**Request:** Return, unchanged, the lines of the records from the line with "The height and width of the screenshot is (542, 847)." to the line with "Action: click(955, 14)", both of those lines included.
========================================================================
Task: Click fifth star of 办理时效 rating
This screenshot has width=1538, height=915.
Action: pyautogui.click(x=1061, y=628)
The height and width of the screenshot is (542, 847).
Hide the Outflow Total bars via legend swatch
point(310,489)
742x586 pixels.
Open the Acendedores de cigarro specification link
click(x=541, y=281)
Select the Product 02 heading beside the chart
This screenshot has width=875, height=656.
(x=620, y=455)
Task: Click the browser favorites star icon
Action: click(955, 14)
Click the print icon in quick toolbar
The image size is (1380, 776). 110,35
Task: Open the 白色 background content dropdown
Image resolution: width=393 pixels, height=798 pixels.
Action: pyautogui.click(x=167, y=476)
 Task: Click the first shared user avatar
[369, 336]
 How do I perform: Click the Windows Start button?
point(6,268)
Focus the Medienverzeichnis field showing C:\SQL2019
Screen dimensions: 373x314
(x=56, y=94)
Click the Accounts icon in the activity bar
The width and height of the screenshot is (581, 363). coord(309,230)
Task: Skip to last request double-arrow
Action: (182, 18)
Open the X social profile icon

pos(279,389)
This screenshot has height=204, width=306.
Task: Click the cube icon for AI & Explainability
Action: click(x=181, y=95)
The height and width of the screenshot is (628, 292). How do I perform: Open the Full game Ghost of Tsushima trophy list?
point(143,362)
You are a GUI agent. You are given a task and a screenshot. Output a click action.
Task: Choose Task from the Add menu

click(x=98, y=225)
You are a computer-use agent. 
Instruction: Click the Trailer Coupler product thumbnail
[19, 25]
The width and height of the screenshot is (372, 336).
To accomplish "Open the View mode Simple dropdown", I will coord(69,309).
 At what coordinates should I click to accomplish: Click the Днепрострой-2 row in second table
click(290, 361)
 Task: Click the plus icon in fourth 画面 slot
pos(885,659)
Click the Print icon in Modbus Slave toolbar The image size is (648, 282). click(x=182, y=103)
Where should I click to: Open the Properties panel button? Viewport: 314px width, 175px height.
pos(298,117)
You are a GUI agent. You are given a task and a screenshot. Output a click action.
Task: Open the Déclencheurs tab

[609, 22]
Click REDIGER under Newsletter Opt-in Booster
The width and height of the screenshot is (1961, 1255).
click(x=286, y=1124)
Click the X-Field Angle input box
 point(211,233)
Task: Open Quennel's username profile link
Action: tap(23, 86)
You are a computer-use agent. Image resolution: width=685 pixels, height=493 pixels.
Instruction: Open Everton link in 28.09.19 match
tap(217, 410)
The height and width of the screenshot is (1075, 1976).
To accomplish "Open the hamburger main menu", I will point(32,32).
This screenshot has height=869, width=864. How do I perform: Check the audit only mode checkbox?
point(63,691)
========================================================================
**Task response:**
The height and width of the screenshot is (542, 847).
Hide the Outflow Total bars via legend swatch
point(310,489)
742x586 pixels.
Open the Acendedores de cigarro specification link
click(x=541, y=281)
Select the Product 02 heading beside the chart
This screenshot has width=875, height=656.
(x=620, y=455)
Task: Click the browser favorites star icon
Action: click(955, 14)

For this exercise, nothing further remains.